Problem: Copy out the hypoglycemia text below word for word, from beginning to end.

Text:
---*---

Diabetic patients with episodes of hypoglycemia need education in nutrition, checking glucose levels at home, and early signs and symptoms of hypoglycemia. Recognition of early symptoms is paramount for self-treatment.

Guidelines from a workgroup of the American Diabetes Association (ADA) and the Endocrine Society address the dangers of hypoglycemia in diabetic patients. The workgroup developed 2 tools for clinicians treating those with diabetes:a patient questionnaire and a provider checklist.[17, 18]

The Hypoglycemia Patient Questionnaire includes the following questions:

  • How well can you recognize the symptoms of low blood glucose?
  • How often do you have hypoglycemic episodes?
  • Have you needed assistance in the past during a hypoglycemic episode?
  • Do you check your glucose level before driving?
  • Do those close to you know how to administer glucagon?

---*---

Records from a data collection:
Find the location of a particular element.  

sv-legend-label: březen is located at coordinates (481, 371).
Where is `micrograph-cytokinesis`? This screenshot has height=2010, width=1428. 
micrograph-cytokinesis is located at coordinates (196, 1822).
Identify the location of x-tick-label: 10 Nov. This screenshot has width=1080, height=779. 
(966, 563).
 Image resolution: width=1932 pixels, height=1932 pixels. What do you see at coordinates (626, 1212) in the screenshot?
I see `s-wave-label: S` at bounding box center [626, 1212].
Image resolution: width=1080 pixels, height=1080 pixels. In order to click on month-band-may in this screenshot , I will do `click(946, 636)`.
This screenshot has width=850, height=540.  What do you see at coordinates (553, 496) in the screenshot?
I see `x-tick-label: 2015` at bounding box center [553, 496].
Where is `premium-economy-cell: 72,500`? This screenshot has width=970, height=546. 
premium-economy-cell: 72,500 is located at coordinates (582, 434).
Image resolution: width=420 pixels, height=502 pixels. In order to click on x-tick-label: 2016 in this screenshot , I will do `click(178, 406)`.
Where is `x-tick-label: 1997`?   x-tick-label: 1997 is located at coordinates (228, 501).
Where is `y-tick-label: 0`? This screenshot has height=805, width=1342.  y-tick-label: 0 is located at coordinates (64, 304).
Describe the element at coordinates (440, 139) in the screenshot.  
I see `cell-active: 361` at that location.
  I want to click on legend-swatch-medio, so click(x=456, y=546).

---*---

Written solution:
Diabetic patients with episodes of hypoglycemia need education in nutrition, checking glucose levels at home, and early signs and symptoms of hypoglycemia. Recognition of early symptoms is paramount for self-treatment.

Guidelines from a workgroup of the American Diabetes Association (ADA) and the Endocrine Society address the dangers of hypoglycemia in diabetic patients. The workgroup developed 2 tools for clinicians treating those with diabetes:a patient questionnaire and a provider checklist.[17, 18]

The Hypoglycemia Patient Questionnaire includes the following questions:

  • How well can you recognize the symptoms of low blood glucose?
  • How often do you have hypoglycemic episodes?
  • Have you needed assistance in the past during a hypoglycemic episode?
  • Do you check your glucose level before driving?
  • Do those close to you know how to administer glucagon?